World's 1st CPA guidelines presented at European Respiratory Meeting

Professor Denning of the National Aspergillosis Centre presented the first guidelines for chronic pulmonary aspergillosis (CPA) at the European Respiratory Society (ERS) Conference in Amsterdam late in September. The guidelines have been drawn up in conjunction the ERS and ESCMID and will be published in the European Respiratory Journal in October.
The guidelines describe the 5 clinical phenotypes of CPA and how to diagnose and manage these patients.
The guidelines support the strong message that CPA needs action and antifungals are the cornerstone of treatment for this condition which therefore should include therapeutic drug monitoring.
The objective of antifungal therapy in CPA patients would be 4 fold: to control infection, arrest pulmonary fibrosis, prevent haemoptysis and improve the quality of life.

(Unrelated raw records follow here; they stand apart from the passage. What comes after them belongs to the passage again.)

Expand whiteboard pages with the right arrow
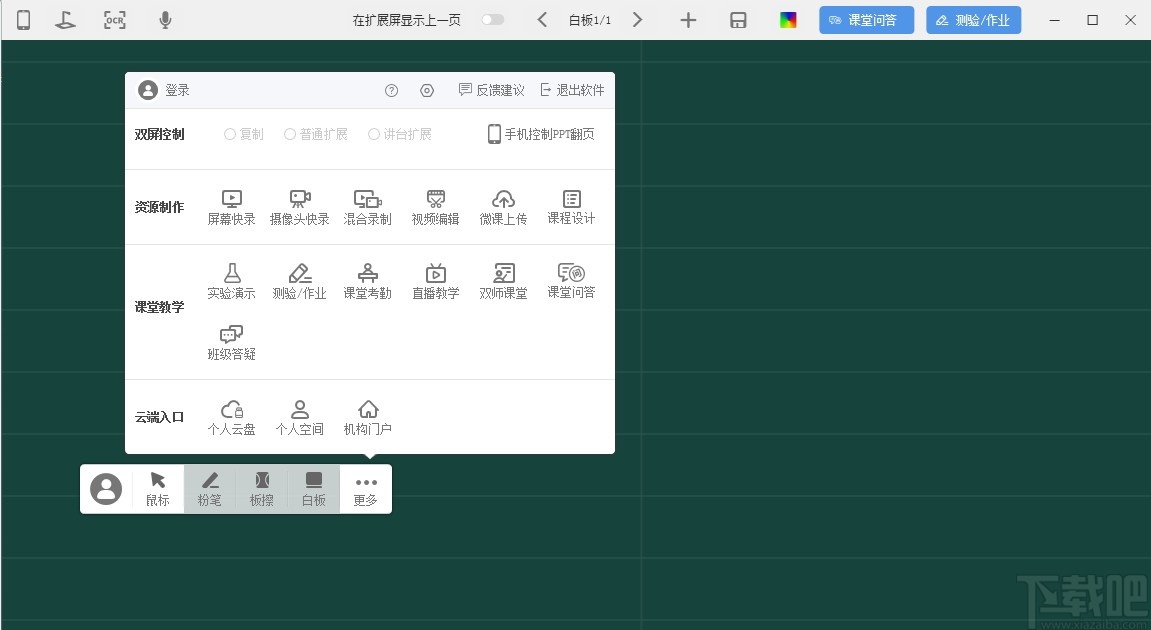 (x=638, y=19)
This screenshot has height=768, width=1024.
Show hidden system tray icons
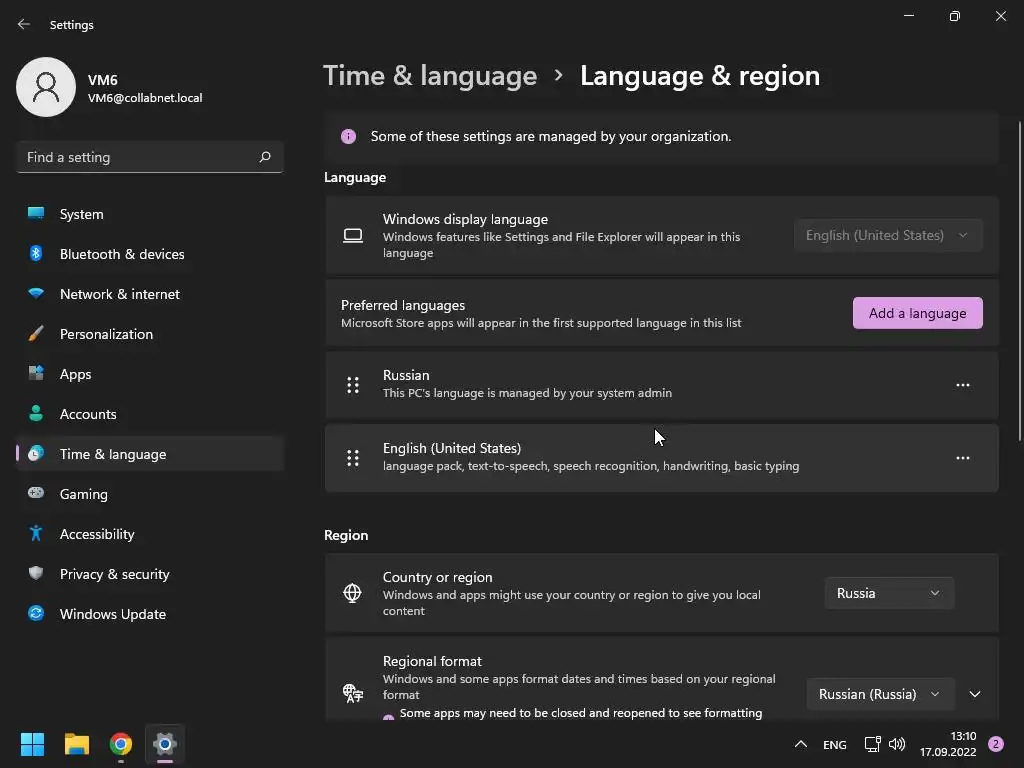click(800, 744)
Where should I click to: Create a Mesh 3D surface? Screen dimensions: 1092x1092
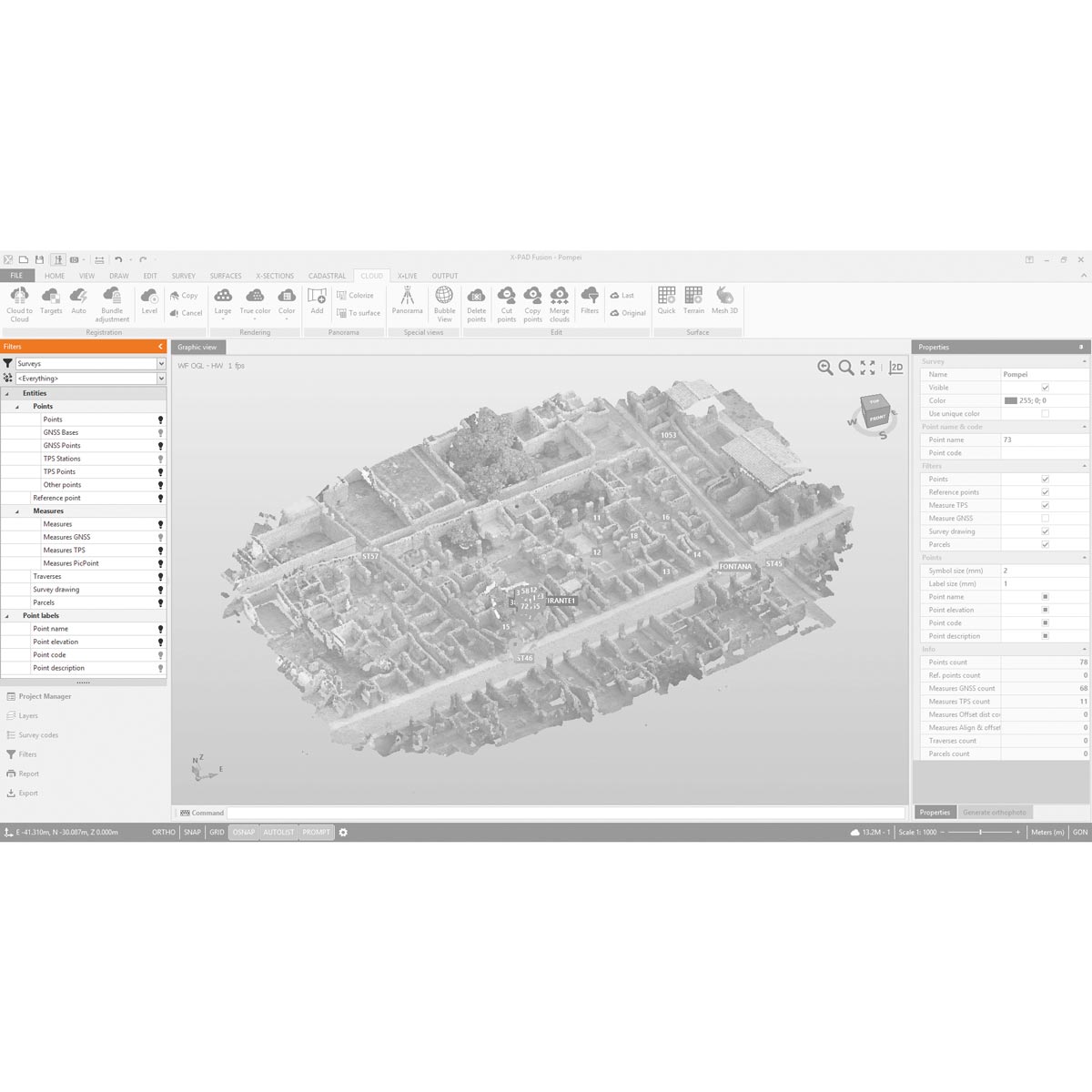tap(724, 297)
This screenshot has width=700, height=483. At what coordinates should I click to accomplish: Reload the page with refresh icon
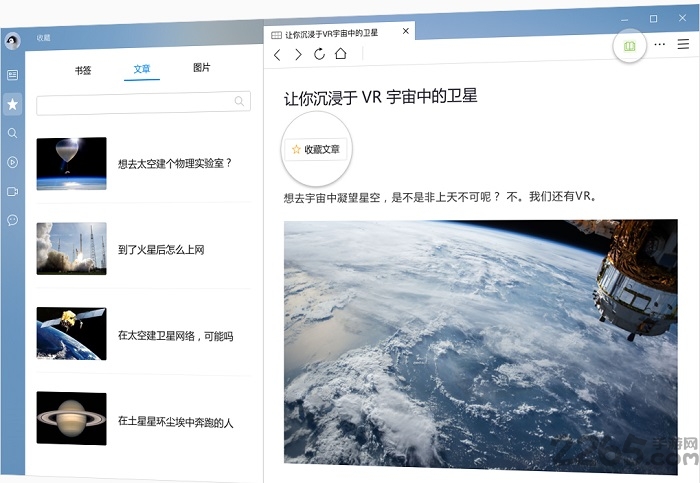319,54
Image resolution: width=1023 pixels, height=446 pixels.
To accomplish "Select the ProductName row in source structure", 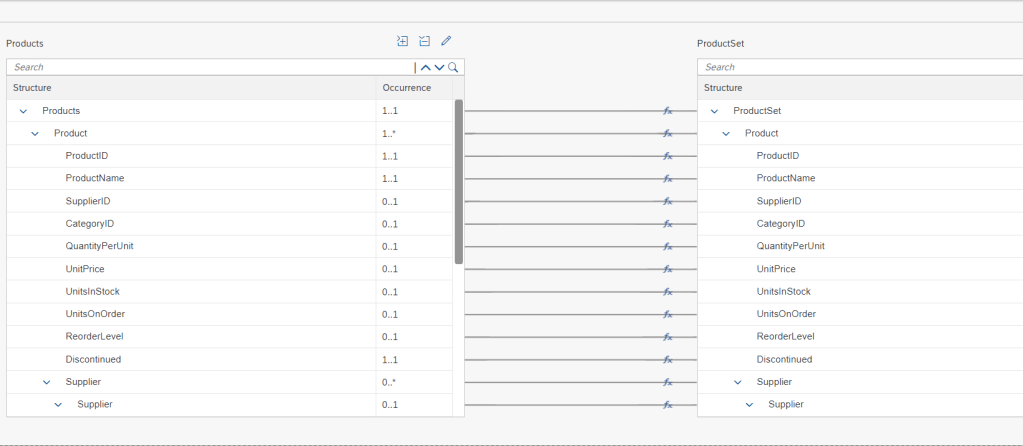I will tap(95, 178).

The publication of these guidelines in a few weeks time, will assist and guide the training of medical professionals working with CPA patients and improve patient outcome.
Life Worldwide tell us that 15 papers were simultaneously published in October on the estimated burden of all serious fungal diseases in Belgium, Czech Republic, Denmark, Hungary, Nepal, Qatar, Tanzania, Trinidad and Tobago, Uganda, Germany, Mexico, Senegal, Tanzania, Ukraine, Vietnam and that posters on burden from Mozambique, Madagascar, Pakistan, Algeria, Venezuela, Serbia, Greece, Portugal and France were presented at 7th TIMM, Lisbon, Portugal. This is a milestone - the fungal disease for 5 billion people are now presented and/or published.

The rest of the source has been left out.